The generalization of the information concept from a specialized military term to a concept of broad social application occurred during the period when society as a whole became militarized in the 1930s and 1940s. With the development of systematic information theory and the spread of computers in society, the military associations of the information concept gradually became obscured. It thus took on the appearance of an inherently neutral and universal concept.

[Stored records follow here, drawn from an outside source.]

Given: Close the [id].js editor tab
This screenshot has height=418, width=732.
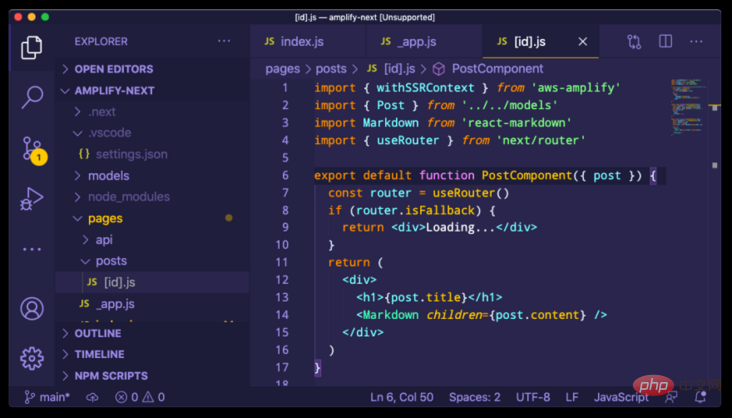Looking at the screenshot, I should (x=583, y=42).
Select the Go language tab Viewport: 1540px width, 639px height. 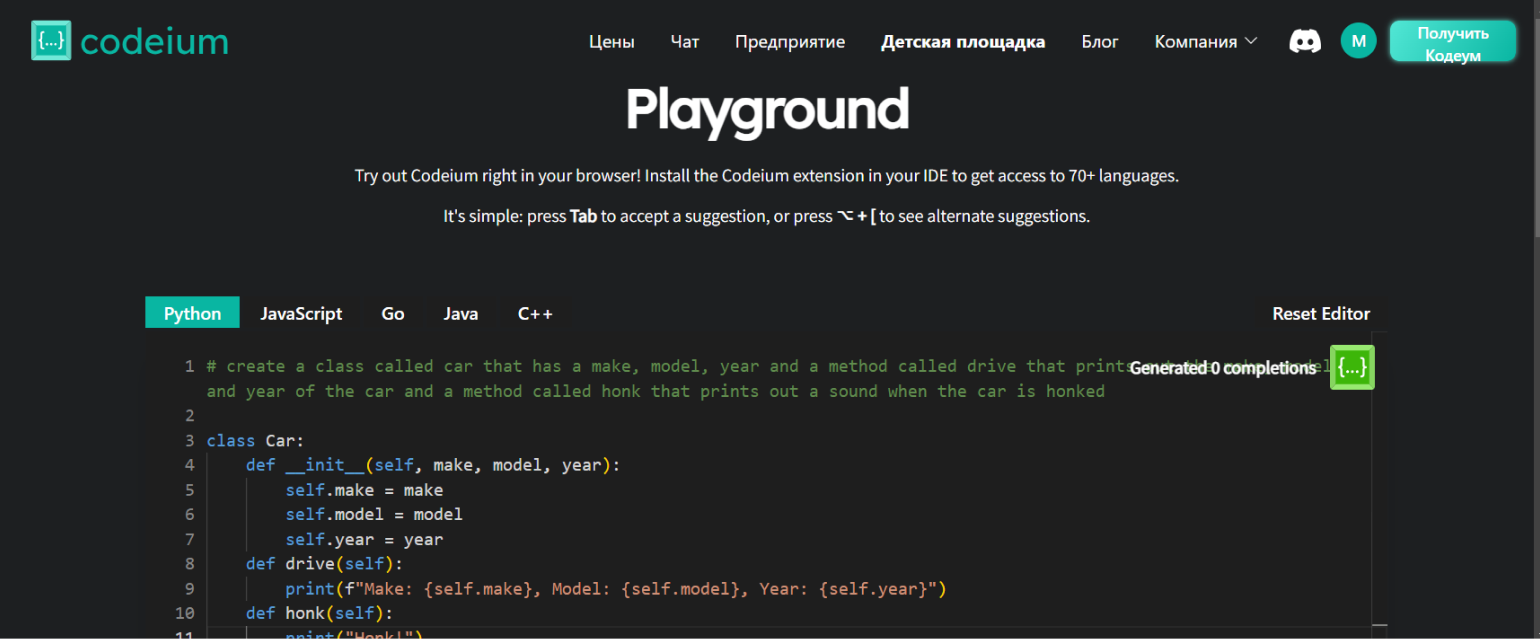tap(393, 313)
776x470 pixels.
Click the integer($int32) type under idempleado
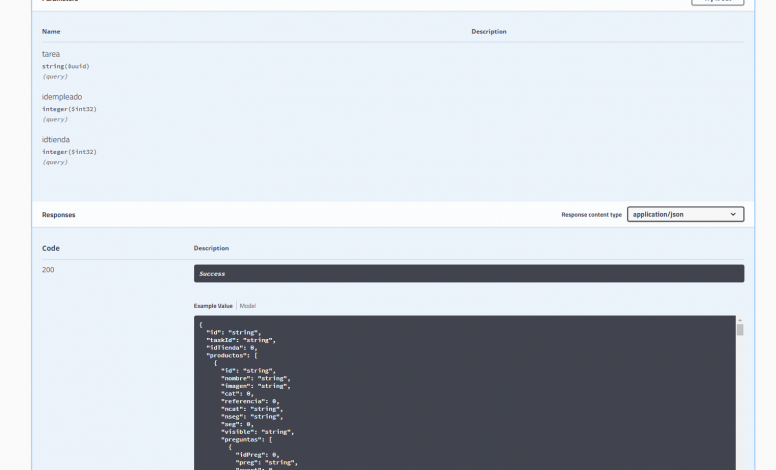coord(69,109)
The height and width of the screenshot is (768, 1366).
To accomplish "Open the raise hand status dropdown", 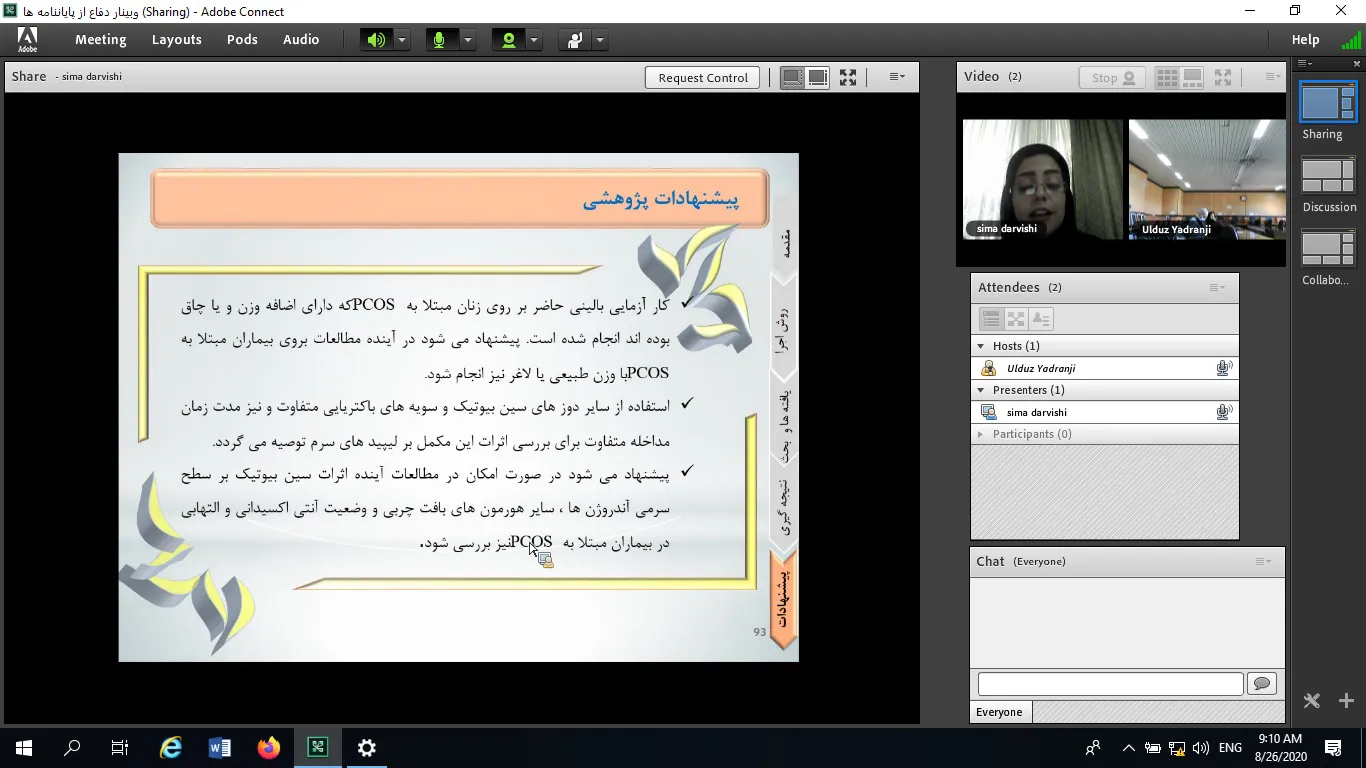I will click(600, 40).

Yoshimi concludes that “we must be vigilant about exactly what is happening in the conceptualization process when diverse phenomena are categorized and highlighted as forms of ‘information’” (277). Given the “Did you know” video’s presumption of an Anglo-American audience and its preoccupation with the global Others of that audience — namely, India and China — Yoshimi’s is a significant caution. The “singularity” conjured in the video is none Other than the combined forces of English language learning and tech-sector development in these nations, a spectre of outsourcing and cultural appropriation, both of which the video implies are threats to the employment and identity of US citizens. The spectre of the technological singularity that underwrites this particular ‘fantasy of information,’ then, is a menacing hybrid (a “scandalous body,” to borrow Smaro Kamboureli’s term) manufactured of cybernetic and exotically racialized components. That the implied threat to Anglo-American cultural identity is actually advanced rather than countered by the video’s specious exercises in historical contrasts between early modern and “exponential times” is perhaps the text’s crowning irony.

References
Kamboureli, Smaro. Scandalous Bodies: Diasporic Literature in English Canada. Toronto: Oxford UP, 2000.
Kurzweil, Ray. The Singularity is Near: When Humans Transcend Biology. New York: Viking Penguin, 2005.
Terranova, Tiziana. “The Concept of Information.” Theory, Culture and Society 23.2 (2006): 286-87.
Yoshimi, Shunya. “Information.” Theory, Culture and Society 23.2 (2006): 271-78.